Jeff Bezos tells employees 'one day Amazon will fail'

Tech giant’s founder made surprise warning in staff meeting when addressing question about Sears, according to a recording

Jeff Bezos in National Harbor, Maryland on 19 September.
Jeff Bezos in National Harbor, Maryland, on 19 September. Photograph: Alex Wong/Getty Images

Amazon is going to fail, Jeff Bezos, the tech company’s founder, told staff recently.

In an all-hands meeting with his staff, the world’s richest man made the surprising warning that Amazon, currently valued just short of $1tn and regarded as the most fearsome retailer on the planet, would one day face its own demise.

“Amazon is not too big to fail … In fact, I predict one day Amazon will fail. Amazon will go bankrupt. If you look at large companies, their lifespans tend to be 30-plus years, not a hundred-plus years,” Bezos told staff, according to a recording that was heard by CNBC.

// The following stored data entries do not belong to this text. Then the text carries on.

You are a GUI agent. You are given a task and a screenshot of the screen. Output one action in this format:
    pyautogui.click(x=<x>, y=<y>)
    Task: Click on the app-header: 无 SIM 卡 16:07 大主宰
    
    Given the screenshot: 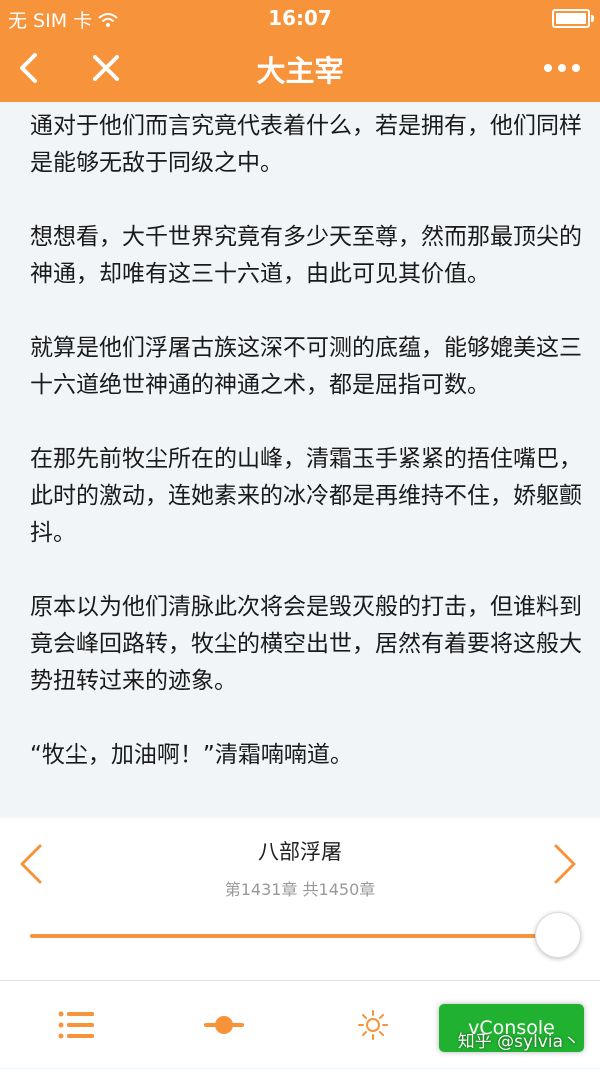 What is the action you would take?
    pyautogui.click(x=300, y=51)
    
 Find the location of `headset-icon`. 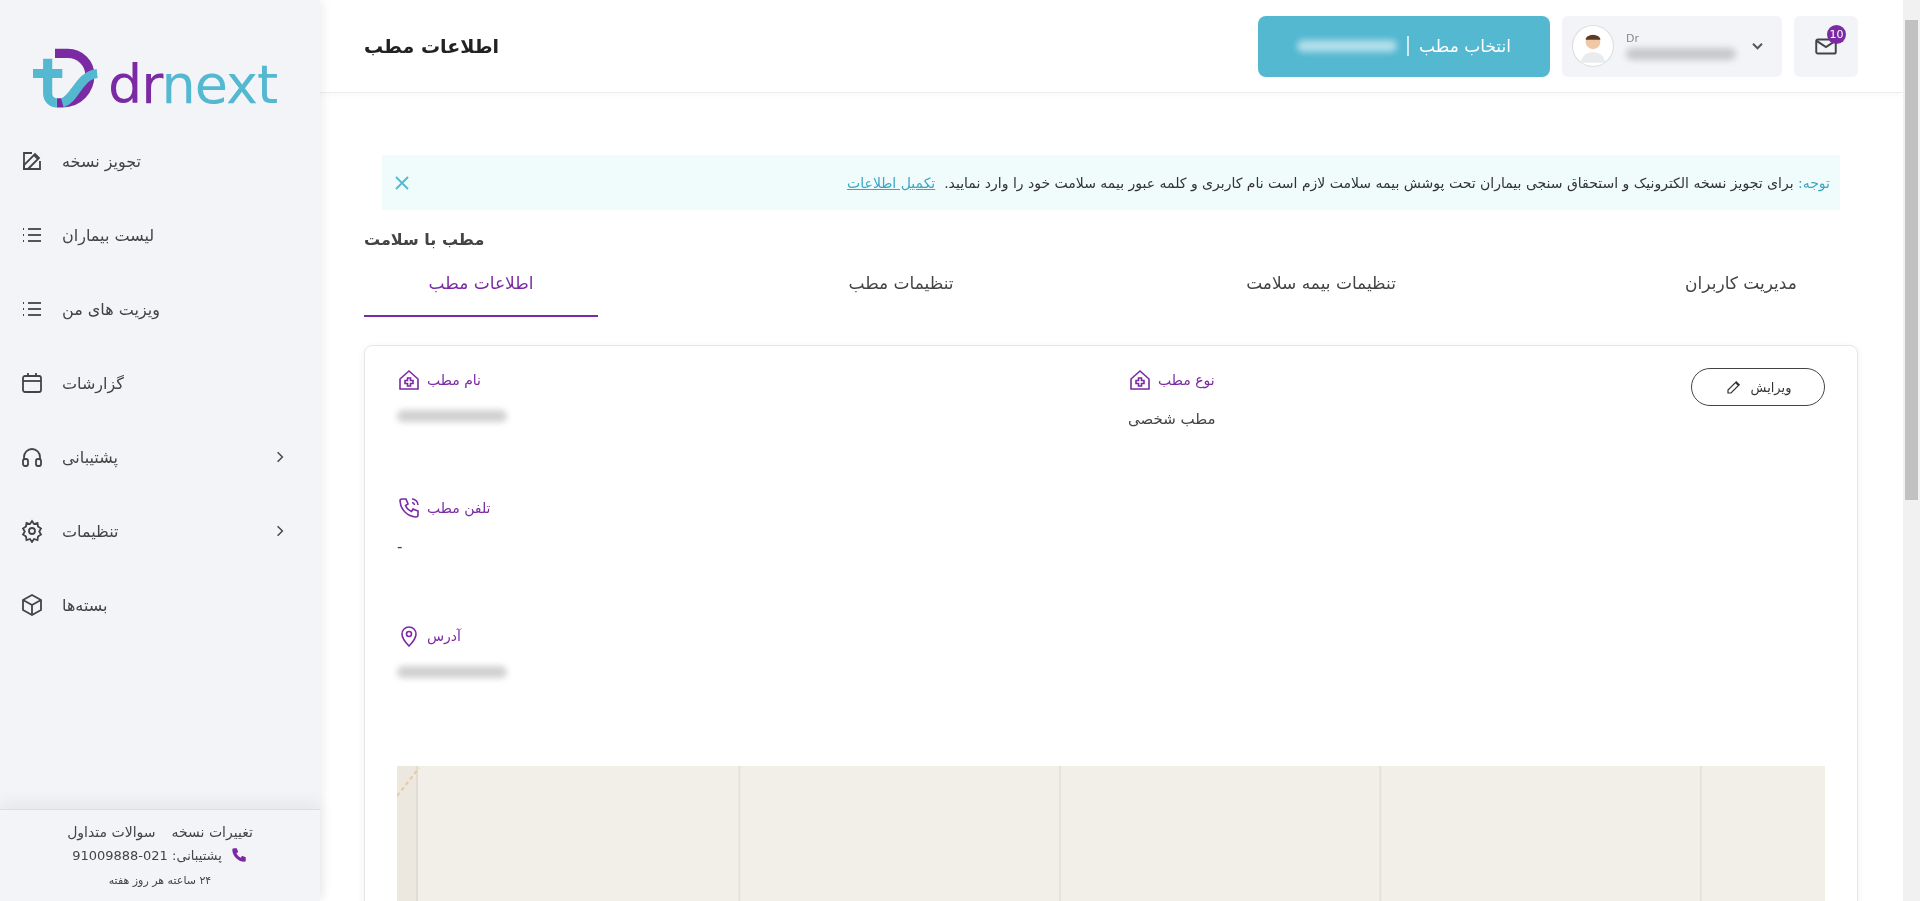

headset-icon is located at coordinates (32, 457).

Bezos was addressing a question about Sears, once the world’s largest retail chain, which filed for bankruptcy in October – collapsing in large part after its failure to compete with Amazon.

In order to stave off Amazon’s demise, Bezos said, Amazon would have to “obsess over customers” and avoid looking inward.

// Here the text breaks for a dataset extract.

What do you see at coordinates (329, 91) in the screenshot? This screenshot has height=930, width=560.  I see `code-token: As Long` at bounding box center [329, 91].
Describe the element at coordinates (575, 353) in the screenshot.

“If we start to focus on ourselves instead of focusing on our customers, that will be the beginning of the end,” he said. “We have to try and delay that day for as long as possible.”

Bezos’s frank admission of mortality come in a tough week for the tech giant. On Tuesday Amazon announced the location of its new headquarters – one in Queens, New York, and another in Arlington, Virginia.

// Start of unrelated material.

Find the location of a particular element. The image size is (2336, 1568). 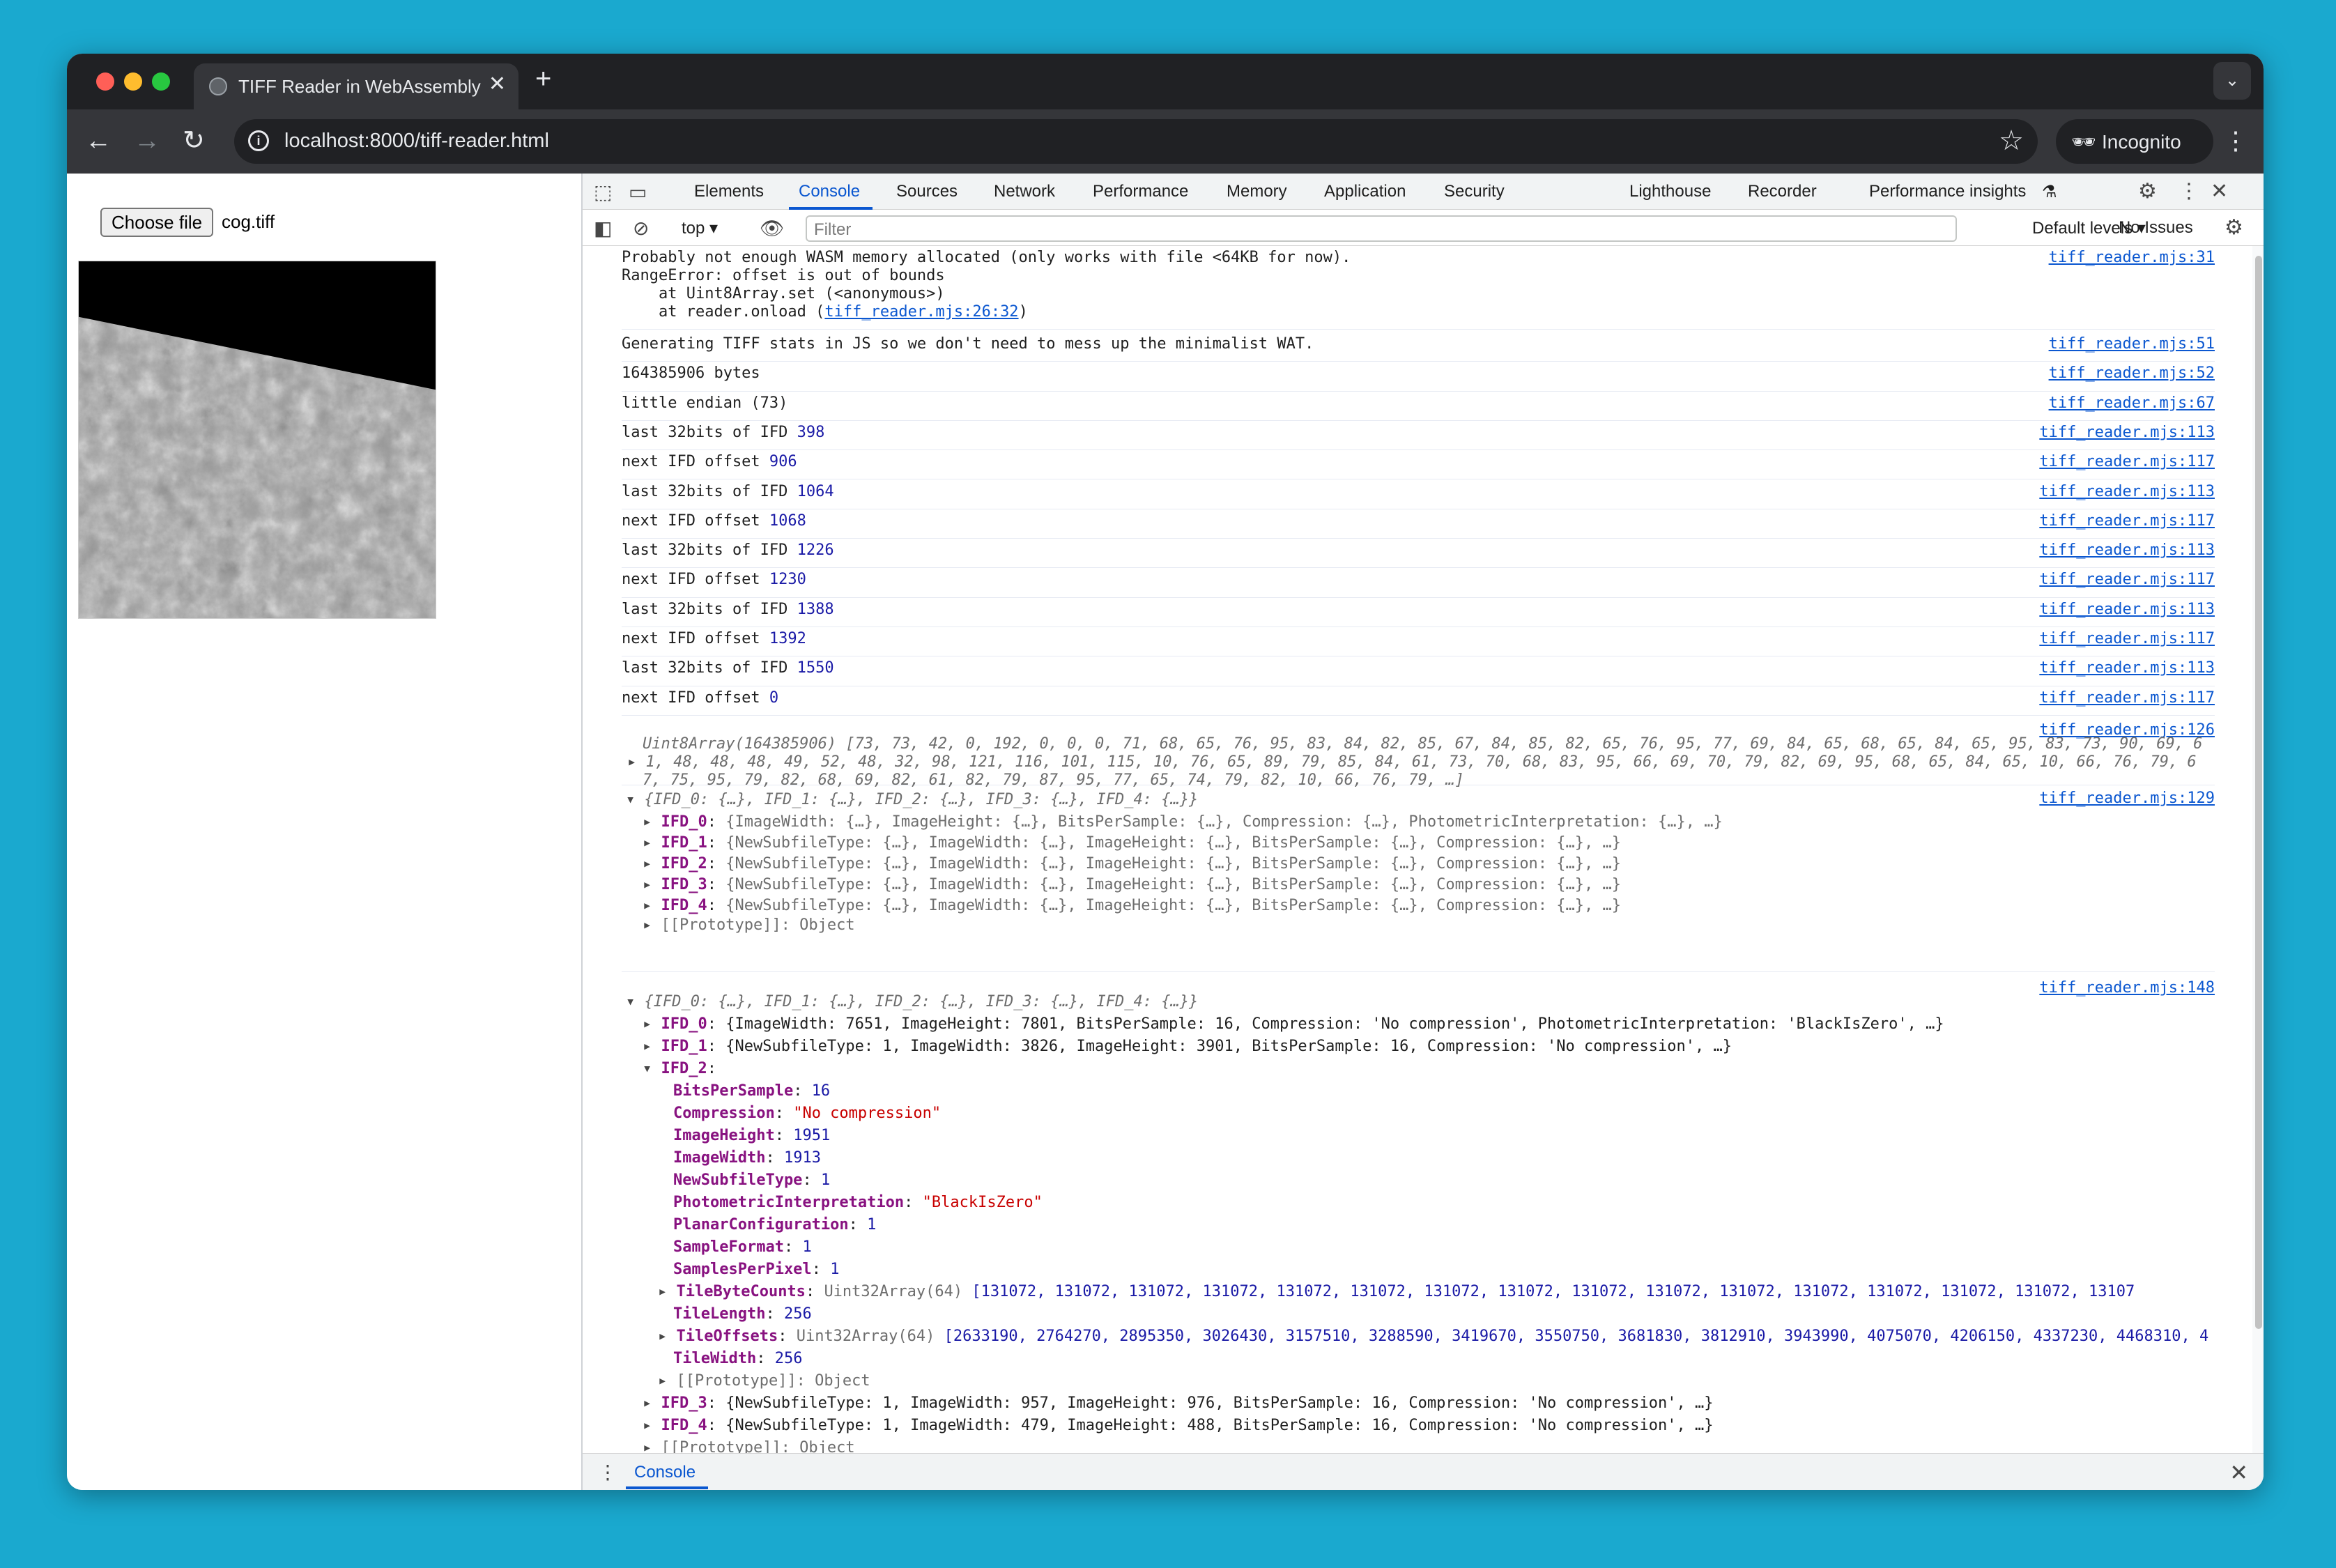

The announcement came after a hard-fought beauty parade between cities across the US who offered billions on subsidies and investments to woo Amazon.

But New York residents in particular have been outraged by the size of the corporate welfare package offered to Amazon. “The governor and the mayor have decided to throw Jeff Bezos almost $3bn in subsidies and tax breaks – and throw in a helipad so he doesn’t have to take the damn 7 train,” said city councilman Jimmy Van Bramer, who represents Long Island City.

Amazon is also facing a global backlash over the sheer scale of its business. European regulators have opened an antitrust investigation into the company’s use of data. In the US, where Amazon is shortly expected to account for 50% of all e-commerce, there have been calls to break the company up.

The company has also been a consistent target of Donald Trump. Bezos also owns the Washington Post, a persistent critic of Trump’s administration, and the president has threatened investigations over Amazon’s taxes and use of the postal service.